On a lighter note, Shore amped up his typical candor with a monologue on the proper way to be the third wheel with a couple. The apt sordid confession of your not-so-humble reviewer that validates this wisdom of Shores is spending years hitting a spot for a friend that his husband could not reach. The related note this time is Shores hilariously reporting global statistics prompted an out-of-this-world ego boost that exceeds a perfect hands-free record.
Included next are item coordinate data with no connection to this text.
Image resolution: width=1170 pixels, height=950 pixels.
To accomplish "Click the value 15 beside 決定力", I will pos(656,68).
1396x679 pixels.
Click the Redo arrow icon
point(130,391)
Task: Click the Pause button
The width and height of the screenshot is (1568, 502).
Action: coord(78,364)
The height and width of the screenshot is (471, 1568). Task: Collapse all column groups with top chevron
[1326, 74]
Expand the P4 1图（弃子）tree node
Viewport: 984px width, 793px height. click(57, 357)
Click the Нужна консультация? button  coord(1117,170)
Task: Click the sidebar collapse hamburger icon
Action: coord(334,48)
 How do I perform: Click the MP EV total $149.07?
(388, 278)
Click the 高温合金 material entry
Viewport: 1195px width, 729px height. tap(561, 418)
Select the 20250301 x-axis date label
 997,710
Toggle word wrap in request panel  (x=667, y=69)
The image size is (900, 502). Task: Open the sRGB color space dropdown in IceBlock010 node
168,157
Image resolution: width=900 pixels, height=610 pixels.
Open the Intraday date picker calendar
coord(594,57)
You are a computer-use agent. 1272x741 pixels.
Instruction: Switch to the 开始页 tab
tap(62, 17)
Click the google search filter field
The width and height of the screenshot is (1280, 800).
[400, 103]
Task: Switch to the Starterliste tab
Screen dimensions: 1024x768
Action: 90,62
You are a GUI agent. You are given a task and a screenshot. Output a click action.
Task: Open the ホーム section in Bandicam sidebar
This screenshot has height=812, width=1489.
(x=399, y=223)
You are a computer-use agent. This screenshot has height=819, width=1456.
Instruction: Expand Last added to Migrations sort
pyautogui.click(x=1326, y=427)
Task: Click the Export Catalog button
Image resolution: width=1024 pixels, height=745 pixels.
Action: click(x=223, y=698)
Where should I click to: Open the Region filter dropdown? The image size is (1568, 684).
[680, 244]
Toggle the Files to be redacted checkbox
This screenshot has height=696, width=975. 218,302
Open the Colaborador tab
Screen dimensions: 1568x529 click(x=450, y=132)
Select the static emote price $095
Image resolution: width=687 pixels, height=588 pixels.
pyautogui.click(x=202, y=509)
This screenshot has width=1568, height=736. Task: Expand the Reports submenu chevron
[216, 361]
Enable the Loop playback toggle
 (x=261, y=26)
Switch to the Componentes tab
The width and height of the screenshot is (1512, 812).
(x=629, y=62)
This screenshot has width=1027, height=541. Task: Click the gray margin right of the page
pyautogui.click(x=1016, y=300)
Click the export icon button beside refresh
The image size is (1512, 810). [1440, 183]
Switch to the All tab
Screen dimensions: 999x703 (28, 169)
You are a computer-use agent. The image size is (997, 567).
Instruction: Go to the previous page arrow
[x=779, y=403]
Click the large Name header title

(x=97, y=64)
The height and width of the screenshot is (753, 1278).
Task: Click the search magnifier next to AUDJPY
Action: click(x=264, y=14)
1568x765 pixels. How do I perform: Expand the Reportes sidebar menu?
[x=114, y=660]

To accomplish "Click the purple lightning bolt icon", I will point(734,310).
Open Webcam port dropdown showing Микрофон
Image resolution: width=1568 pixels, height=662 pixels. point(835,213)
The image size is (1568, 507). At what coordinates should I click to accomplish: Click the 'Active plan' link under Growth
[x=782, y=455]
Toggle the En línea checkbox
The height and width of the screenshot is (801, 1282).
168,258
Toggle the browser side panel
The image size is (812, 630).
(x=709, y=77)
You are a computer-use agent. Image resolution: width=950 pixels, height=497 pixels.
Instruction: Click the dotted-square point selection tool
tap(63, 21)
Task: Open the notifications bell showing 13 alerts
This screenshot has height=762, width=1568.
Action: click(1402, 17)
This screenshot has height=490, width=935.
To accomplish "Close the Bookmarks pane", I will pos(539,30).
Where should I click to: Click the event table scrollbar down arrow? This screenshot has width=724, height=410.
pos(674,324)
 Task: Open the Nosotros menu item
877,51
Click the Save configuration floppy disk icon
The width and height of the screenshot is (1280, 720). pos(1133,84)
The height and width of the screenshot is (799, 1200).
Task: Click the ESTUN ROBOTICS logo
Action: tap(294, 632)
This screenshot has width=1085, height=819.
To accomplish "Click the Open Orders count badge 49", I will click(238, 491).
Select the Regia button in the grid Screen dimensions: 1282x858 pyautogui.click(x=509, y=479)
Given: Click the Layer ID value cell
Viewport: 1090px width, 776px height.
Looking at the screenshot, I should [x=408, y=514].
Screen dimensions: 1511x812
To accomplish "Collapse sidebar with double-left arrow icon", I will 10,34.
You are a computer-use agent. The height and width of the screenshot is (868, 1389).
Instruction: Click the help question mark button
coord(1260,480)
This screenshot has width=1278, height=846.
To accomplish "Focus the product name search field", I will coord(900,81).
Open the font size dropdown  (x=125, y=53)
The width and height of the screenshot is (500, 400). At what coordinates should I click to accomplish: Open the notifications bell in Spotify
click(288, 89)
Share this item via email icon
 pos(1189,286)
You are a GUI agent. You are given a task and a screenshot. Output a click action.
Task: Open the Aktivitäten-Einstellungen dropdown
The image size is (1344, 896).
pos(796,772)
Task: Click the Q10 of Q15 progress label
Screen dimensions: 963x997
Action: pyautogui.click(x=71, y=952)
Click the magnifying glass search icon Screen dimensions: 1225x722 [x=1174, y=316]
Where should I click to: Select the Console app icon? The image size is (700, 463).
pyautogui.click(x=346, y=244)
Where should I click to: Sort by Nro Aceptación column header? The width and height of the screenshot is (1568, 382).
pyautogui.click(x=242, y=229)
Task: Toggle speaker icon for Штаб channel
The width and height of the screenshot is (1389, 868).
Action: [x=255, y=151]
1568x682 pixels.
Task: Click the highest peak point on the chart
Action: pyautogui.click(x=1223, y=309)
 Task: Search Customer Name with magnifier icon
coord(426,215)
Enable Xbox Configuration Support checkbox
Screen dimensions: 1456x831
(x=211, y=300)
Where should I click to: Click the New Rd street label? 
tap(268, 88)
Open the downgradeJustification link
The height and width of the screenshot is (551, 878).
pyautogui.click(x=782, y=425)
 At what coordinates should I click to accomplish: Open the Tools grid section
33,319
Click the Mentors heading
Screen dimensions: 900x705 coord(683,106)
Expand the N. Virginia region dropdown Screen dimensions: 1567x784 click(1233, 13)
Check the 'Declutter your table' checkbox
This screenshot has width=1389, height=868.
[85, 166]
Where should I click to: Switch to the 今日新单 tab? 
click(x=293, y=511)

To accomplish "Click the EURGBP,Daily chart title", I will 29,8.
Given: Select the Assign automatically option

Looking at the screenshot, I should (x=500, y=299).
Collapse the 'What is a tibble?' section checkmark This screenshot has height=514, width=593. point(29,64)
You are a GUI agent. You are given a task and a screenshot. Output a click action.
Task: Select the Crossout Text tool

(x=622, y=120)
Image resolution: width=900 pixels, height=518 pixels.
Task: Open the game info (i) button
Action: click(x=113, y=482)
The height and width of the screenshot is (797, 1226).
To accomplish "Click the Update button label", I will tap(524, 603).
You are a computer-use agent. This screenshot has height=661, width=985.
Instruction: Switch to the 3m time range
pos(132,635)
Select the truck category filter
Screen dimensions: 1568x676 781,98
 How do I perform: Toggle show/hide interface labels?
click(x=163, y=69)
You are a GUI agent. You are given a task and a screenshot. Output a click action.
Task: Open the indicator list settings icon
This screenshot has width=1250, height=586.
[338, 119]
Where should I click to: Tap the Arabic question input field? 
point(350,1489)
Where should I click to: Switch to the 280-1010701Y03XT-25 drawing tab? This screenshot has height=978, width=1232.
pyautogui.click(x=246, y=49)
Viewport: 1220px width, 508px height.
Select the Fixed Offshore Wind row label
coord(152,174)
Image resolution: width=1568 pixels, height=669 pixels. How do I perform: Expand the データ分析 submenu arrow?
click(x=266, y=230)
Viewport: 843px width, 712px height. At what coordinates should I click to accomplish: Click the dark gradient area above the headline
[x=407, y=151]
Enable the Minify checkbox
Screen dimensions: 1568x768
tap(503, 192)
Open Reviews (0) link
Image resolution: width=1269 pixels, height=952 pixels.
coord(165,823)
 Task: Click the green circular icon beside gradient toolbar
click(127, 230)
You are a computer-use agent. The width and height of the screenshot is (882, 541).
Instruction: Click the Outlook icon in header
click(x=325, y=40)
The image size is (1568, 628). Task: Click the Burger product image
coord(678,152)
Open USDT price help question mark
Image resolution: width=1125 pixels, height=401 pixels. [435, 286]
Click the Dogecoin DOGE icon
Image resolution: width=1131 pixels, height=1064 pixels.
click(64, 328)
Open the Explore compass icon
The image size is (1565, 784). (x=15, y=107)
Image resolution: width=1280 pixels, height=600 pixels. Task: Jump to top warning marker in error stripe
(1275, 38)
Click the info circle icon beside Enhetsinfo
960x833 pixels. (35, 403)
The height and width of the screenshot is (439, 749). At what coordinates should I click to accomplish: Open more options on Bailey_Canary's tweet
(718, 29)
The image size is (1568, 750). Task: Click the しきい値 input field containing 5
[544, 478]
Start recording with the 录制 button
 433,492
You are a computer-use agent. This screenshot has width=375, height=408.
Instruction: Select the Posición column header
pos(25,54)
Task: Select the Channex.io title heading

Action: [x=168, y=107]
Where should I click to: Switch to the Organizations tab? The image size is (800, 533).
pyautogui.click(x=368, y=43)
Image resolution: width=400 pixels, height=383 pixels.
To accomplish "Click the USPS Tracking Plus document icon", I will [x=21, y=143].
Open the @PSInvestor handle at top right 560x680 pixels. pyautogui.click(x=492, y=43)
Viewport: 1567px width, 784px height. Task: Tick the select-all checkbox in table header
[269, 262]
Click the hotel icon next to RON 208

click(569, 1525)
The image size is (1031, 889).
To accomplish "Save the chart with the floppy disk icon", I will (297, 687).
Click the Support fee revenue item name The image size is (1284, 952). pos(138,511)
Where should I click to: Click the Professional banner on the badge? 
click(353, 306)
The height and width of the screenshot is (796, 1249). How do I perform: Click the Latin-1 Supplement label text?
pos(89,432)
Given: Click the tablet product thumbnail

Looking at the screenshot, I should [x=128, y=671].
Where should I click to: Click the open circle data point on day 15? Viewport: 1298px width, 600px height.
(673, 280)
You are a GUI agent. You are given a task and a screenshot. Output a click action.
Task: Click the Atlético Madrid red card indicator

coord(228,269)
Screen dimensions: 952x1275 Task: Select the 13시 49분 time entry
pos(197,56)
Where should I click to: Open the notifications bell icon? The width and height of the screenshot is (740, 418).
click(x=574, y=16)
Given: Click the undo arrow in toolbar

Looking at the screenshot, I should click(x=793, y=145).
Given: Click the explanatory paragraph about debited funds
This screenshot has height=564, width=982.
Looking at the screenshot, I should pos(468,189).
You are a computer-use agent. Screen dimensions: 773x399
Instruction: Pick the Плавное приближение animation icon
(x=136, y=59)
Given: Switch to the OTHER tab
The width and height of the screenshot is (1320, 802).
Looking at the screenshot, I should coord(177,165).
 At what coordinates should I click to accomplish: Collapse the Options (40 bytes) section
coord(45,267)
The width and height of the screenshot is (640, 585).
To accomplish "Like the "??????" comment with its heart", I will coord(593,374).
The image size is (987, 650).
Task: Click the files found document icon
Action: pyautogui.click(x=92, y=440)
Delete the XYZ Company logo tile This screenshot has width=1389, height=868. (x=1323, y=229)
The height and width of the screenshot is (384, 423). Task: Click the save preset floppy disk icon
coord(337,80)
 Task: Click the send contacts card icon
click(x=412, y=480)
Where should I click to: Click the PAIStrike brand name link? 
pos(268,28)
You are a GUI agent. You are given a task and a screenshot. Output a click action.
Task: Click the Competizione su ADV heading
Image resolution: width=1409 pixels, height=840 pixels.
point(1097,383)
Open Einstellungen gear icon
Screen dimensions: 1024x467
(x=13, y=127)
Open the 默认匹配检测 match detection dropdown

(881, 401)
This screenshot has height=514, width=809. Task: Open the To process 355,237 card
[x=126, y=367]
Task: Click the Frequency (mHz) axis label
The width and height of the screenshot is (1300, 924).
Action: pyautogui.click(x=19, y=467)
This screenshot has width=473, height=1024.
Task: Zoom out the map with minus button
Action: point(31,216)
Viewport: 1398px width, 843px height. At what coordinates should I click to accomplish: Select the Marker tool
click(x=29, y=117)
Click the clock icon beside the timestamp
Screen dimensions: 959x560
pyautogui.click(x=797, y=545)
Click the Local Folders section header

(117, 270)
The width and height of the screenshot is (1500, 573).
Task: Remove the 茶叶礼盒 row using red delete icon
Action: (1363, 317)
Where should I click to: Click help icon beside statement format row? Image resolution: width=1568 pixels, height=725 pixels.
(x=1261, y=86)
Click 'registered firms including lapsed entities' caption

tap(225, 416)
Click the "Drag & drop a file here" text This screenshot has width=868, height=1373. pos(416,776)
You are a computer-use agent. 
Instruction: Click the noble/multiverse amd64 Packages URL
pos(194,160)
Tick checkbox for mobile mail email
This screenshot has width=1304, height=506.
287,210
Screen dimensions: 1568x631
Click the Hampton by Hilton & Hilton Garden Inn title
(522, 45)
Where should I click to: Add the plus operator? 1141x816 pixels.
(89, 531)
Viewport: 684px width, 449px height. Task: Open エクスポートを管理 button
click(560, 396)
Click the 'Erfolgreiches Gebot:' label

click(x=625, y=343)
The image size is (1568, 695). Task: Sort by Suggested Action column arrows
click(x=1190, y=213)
The sharing continued with Shores telling about how shooting himself in the foot led to his becoming a Democrat. This was after Shores told the audience about his copious use of gun oil,
The title of "Stirrer" refers to Shores mostly gleefully but sometimes inadvertently engaging in Twitter wars. This begins with Scott Baio blocking Shores for the latter showing him who is in charge. The seeming cast of 1,000s also includes reality-show stars who reasonably and unreasonably take umbrage at remarks by Shores. The tie for best bit during this segment is between an awesome mea cupla by Shores and his offending Jerry Falwell, Jr. by offering to write a screenplay of the story of the sordid affair between Rev. and Mrs. Falwell and a pool boy who apparently can dive deep.
The G-rated portions of "Stirrer" proved the Carol Burnett theories that funny always is funny and that making people laugh does not require "blue" humor. A bit on the English teacher mother of Shores correcting the grammar of "Sordid" favorite Aunt Sissy equally entertains and educates.
Learning that the impish charm of Shores dates back to his childhood and that his mother has the PERFECT response to his mischief provided another bonding moment.
Shores wraps all of this up with wonderful tales of working the presidential primary in Mississippi. His speaking for all gay men extends beyond reminding the more moderate members of that 10-percent that any love for the Republican party is not mutual; Shores keeps his audience captivated in discussing door-to-door canvassing bringing him to the home of a shirtless hunk who apparently was welcome to stuff the ballot box of our righteous political activist.
The only apt way to end these musing is that Shores always del-ivers an insightful performance that stimulates the two most important male organs.